# PROVIDED ENTRIES
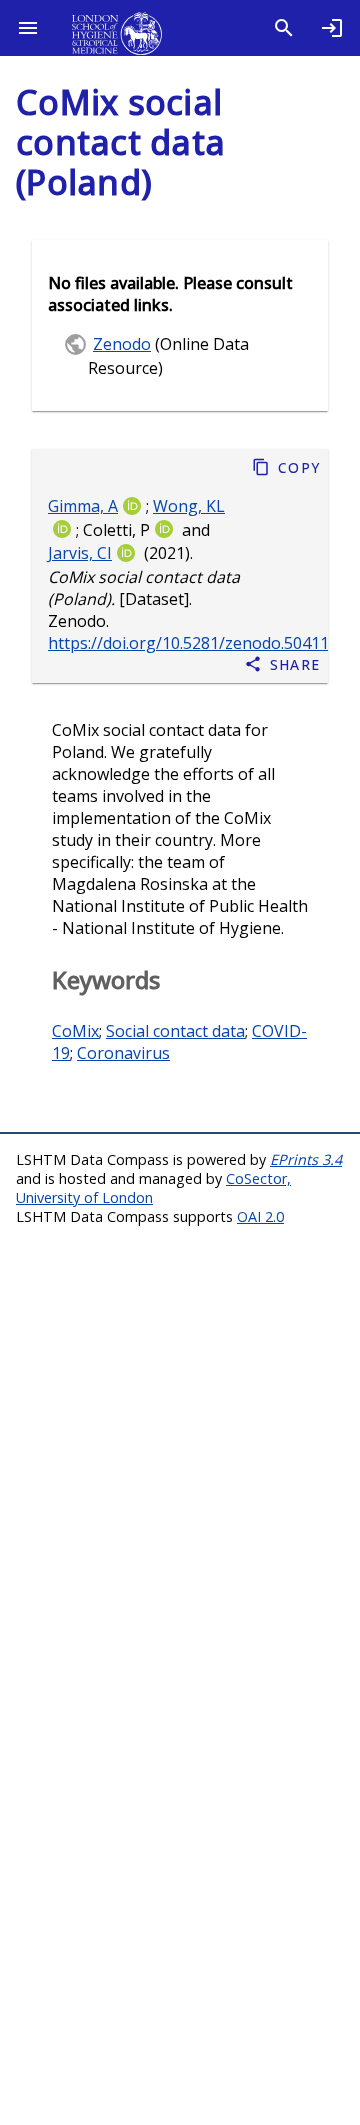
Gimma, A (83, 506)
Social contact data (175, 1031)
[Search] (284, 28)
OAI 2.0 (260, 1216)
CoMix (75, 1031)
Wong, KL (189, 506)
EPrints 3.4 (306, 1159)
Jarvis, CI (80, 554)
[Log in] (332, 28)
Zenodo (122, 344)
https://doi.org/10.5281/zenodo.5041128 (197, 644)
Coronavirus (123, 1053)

# WHAT IS EXPECTED
Transcribe the opening line of the listing above, please, and every line after it through the line with "Zenodo (122, 344)", word for word, without pictures.

# TASK OUTPUT
Gimma, A (83, 506)
Social contact data (175, 1031)
[Search] (284, 28)
OAI 2.0 (260, 1216)
CoMix (75, 1031)
Wong, KL (189, 506)
EPrints 3.4 (306, 1159)
Jarvis, CI (80, 554)
[Log in] (332, 28)
Zenodo (122, 344)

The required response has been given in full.